What you should do
Exactly the lines from the line containing "Screen dimensions: 814x382" through the final line of the entries below must be returned, and only those, without pictures.

Pixel coordinate grounding data:
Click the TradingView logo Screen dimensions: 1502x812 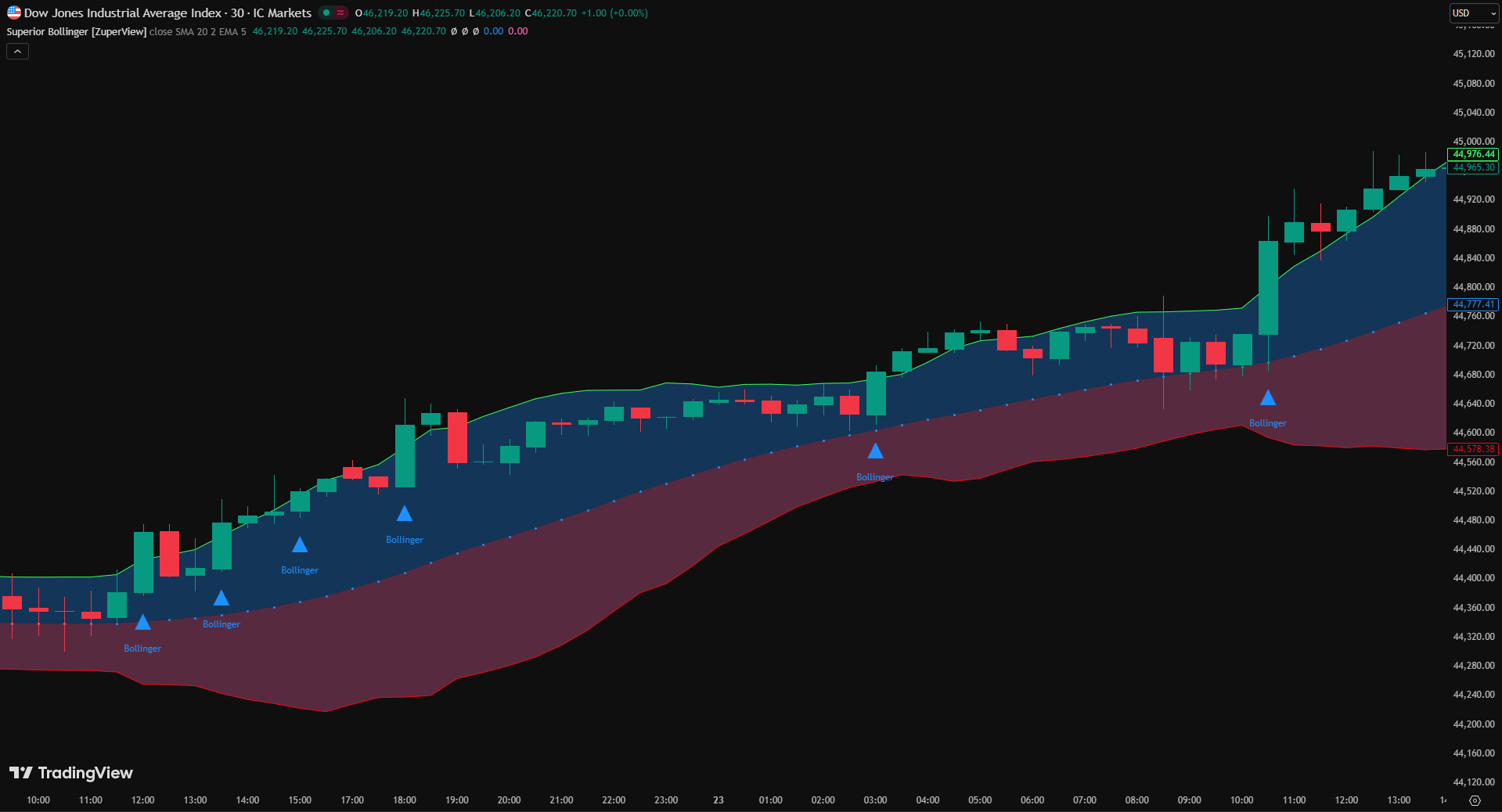71,773
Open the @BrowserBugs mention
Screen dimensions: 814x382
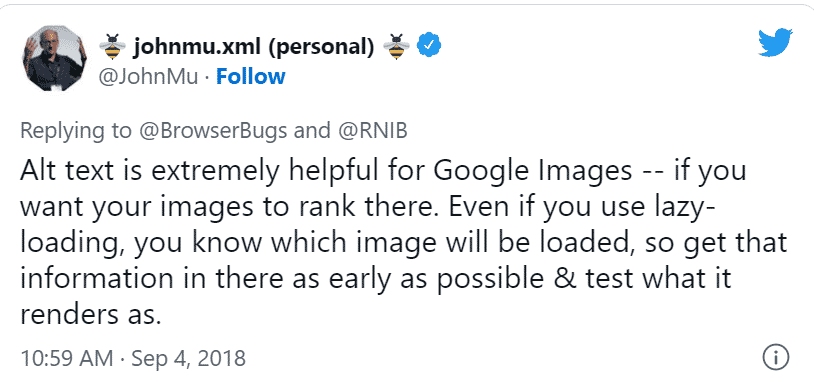[x=212, y=130]
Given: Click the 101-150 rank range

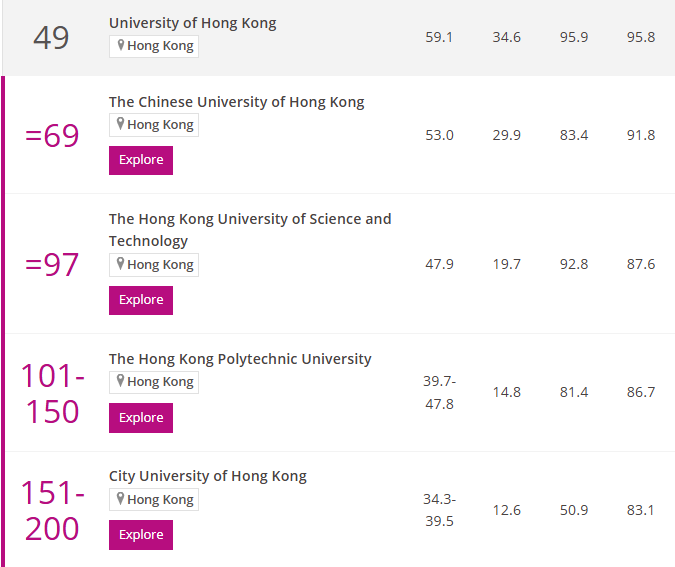Looking at the screenshot, I should pyautogui.click(x=53, y=393).
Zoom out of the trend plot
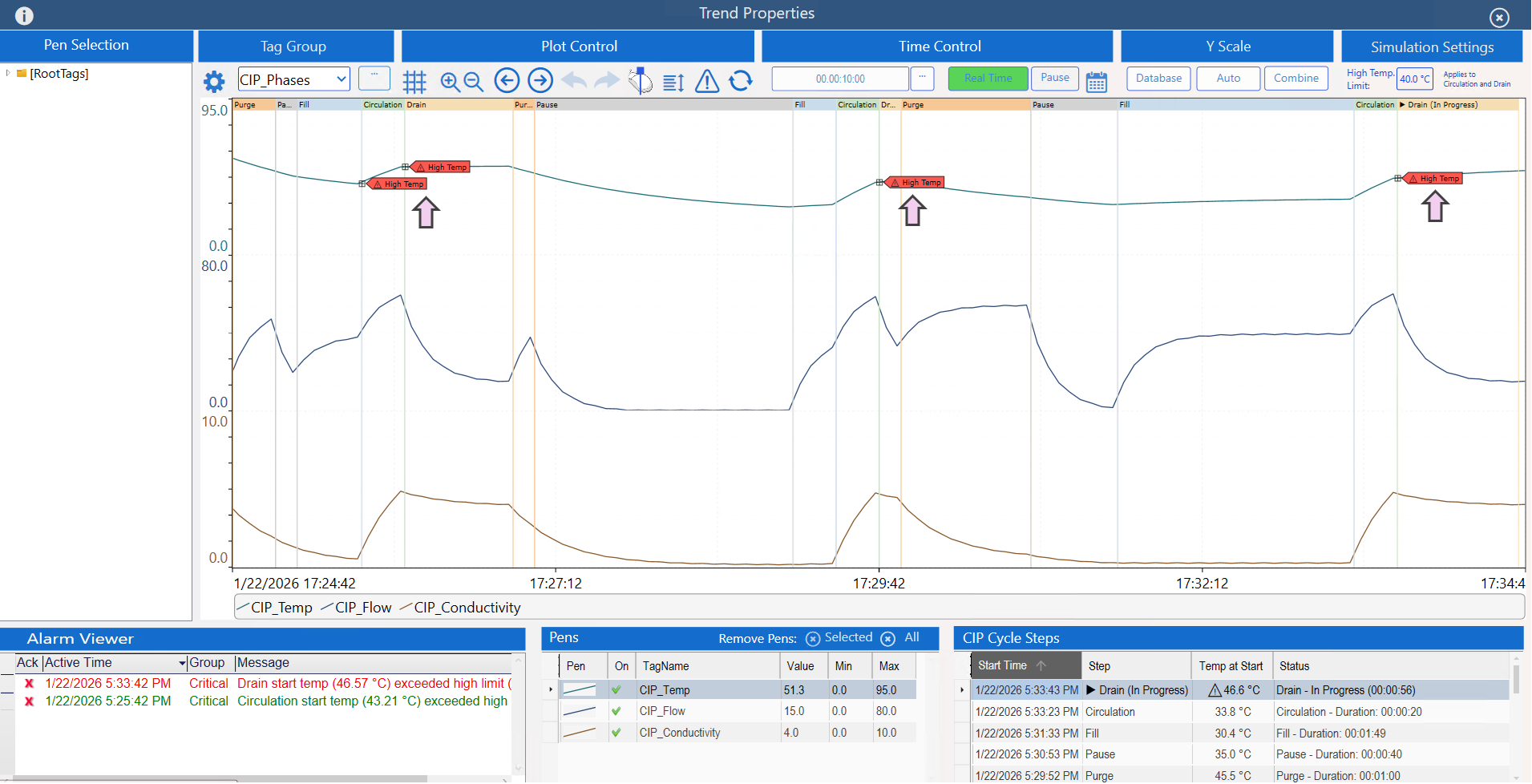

Expected answer
Screen dimensions: 814x382
[x=212, y=130]
Given: Click the 101-150 rank range

Looking at the screenshot, I should pyautogui.click(x=53, y=393).
Zoom out of the trend plot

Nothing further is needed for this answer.